GUEST POST from Shep Hyken
With the current recession, employment issues and supply chain problems, companies and brands are struggling to provide the same experience they have in the past. Regardless of the cause, companies don’t have the budgets they once had to devote to CX.
First and foremost, if you have to cut your budget, try to do it in places the customer won’t notice. This may not always be possible, but it’s important to try. The moment you create an inconsistent experience, your customers will lose confidence. Without that confidence, repeat business—and even customer loyalty—is up for grabs.
We had a hotel client who was struggling. One of the places he cut was the housekeeping staff. The staff became overworked and couldn’t keep up with the demand, and the guests noticed. My comment was direct. “No matter how nice your hotel has been in the past, if the guests experience dirty rooms, they may never come back.” It might be smarter to have fewer rooms available than rooms that don’t measure up to their typical standards.
On the flip side, ten years ago, before labor issues were the topic of the times, a healthcare client was struggling to staff one of its hospitals with people who aligned with its vision of creating a stellar experience. They knew that the wrong people on the frontline would erode the brand’s reputation. While they weren’t forced to cut costs, the focus on customer experience meant they would only hire the best. And when the best candidates weren’t available, they chose to shut down part of the hospital until they could adequately staff. They would rather go lean on availability than go lean on the experience.
This brings me to an article by Justin Racine that appeared in CMSWire. The title of the article was intriguing: Cheap Beer and Recessions: How to Survive and Thrive with Exceptional Customer Experience.
Racine had me at “cheap beer,” not because I like cheap beer, but because I don’t equate anything cheap with an exceptional—or amazing—customer experience. He went on to explain that he was strapped for cash in college but still wanted to enjoy the “full college experience.” To do so meant a tighter budget. So, instead of drinking a premium brand like Stella Artois, he drank a lower-priced Keystone Light.
The approach the college students chose was substitution. But this may not always be a viable strategy. For example, a restaurant probably couldn’t substitute lower-priced ingredients and still present its diners with the same quality menu items. The reason the college students may have been happy is that they had a choice. They weren’t forced to experience lower quality, but they chose to do so and were happy about it.
Racine claims disruption breeds customer experience opportunities. Yes! This could be the answer.
Consider that many businesses are being disrupted for all the reasons mentioned. Rather than stare at the problem and hope things will change, you must embrace the disruption and make a move. And to the point of Racine’s article, it may be as simple as a substitution.

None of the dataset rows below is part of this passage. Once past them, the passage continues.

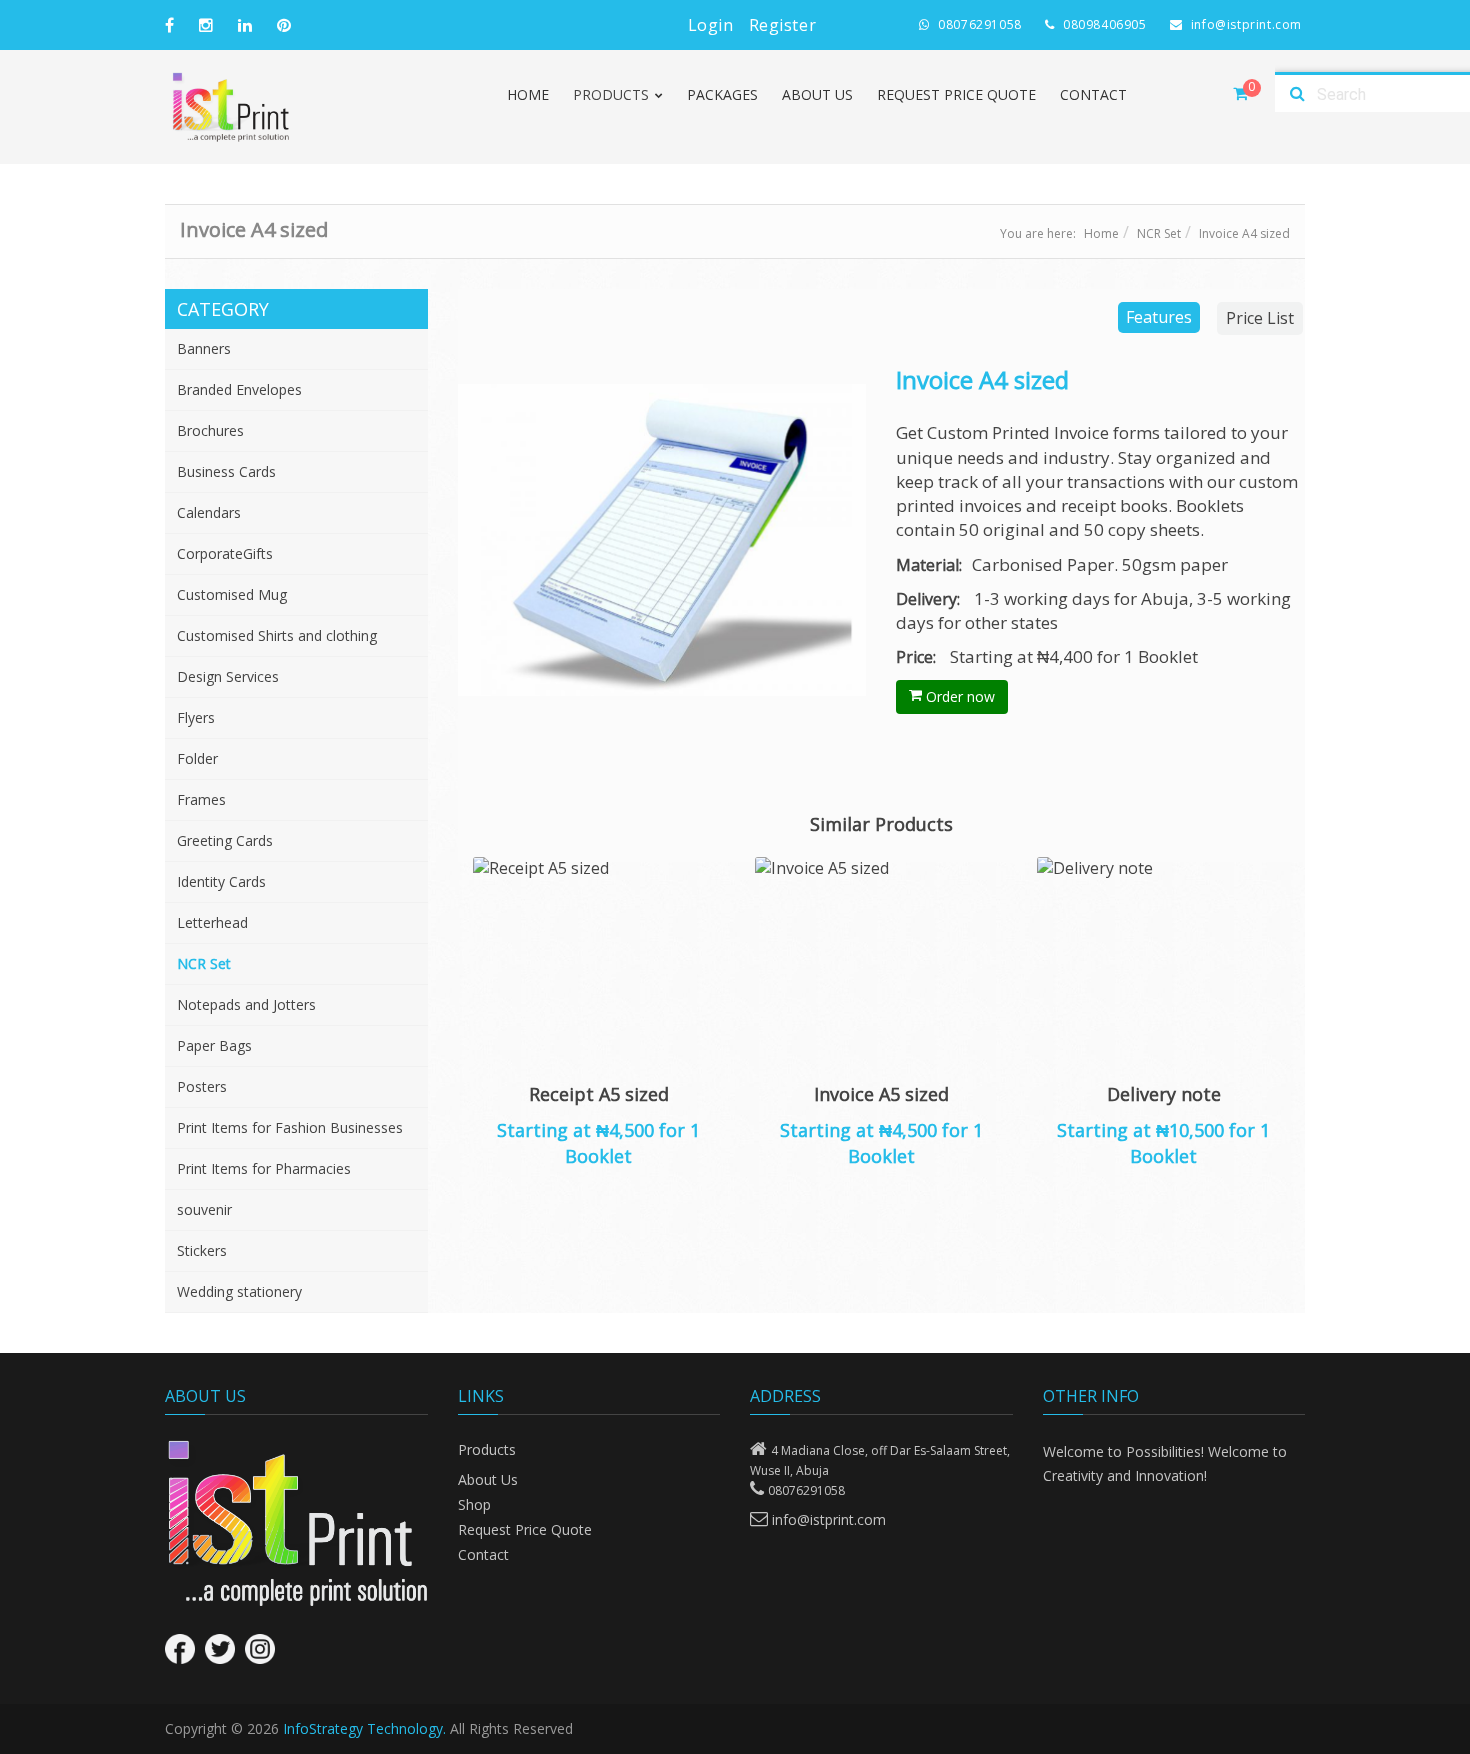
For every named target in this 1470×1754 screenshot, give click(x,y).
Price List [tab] (1260, 318)
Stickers (202, 1250)
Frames (201, 799)
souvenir (204, 1209)
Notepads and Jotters (246, 1004)
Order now (958, 696)
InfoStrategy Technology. (364, 1728)
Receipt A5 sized (599, 1094)
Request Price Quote (956, 94)
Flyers (196, 717)
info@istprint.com (829, 1519)
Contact (1093, 94)
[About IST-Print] (296, 1523)
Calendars (209, 512)
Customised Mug (232, 594)
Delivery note (1164, 1094)
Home (528, 94)
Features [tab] (1159, 317)
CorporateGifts (225, 553)
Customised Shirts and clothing (277, 635)
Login (711, 25)
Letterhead (212, 922)
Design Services (228, 676)
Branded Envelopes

If you and your organization are facing any of these problems (and others), it’s time to take action. Turning disruption into opportunity starts with a conversation. Here are some ideas to jumpstart the creativity:
1. List and define in detail all the problems causing the disruption.
2. Play round one of “What If?” This is where you put all the current and possible problems (not solutions) on the table for discussion. What if labor shortages (or any other disruptive problem) continue? What if we have to cut more people? What if we lose more people? What if we can’t get the ingredients (or parts, supplies, etc.)? What if we lose a percentage of customers? What if revenue drops by 25%?
3. Play round two of “What if?” This is where you brainstorm solutions. For example, if the costs of goods rise, you might be forced to pass those costs on to the customer. So, what if we had to raise prices? The discussion isn’t a decision to raise prices, but the impact it might have on the customer if you did.
4. Remember to stay customer-focused. This follows up on No. 3. Being customer-focused doesn’t mean always making customers happy with your decisions. It means you consider how the customer will react to your decisions. For example, customers aren’t typically happy when they notice a price increase. Still, if you do so with an explanation, they might not just accept that you had to do so, but also appreciate that you are being transparent in the process.
To emphasize the concept from the beginning of this article, if you have to cut, try to do so in places the customer won’t notice. But if that’s not possible, be transparent. Be prepared to tell your customers why there aren’t as many items on the menu, why there isn’t as much availability, why it’s going to take a little longer than usual, etc. The focus here is on transparency and communication. Sharing information gives your customers a sense of control. They know and understand why there are changes.
For those in the B2B space, that transparency and communication can lead to powerful conversations with customers that can deepen your relationships. Discussing problems, changes and alternatives with your customers can get them to see you as more of a partner rather than just a vendor.
For some companies, making cuts, be it budget, people or anything else, is inevitable. It’s how you approach it that can possibly enhance the customer experience. Talk about it. Brainstorm even the most farfetched ideas. Find the opportunities that are hidden in disruption.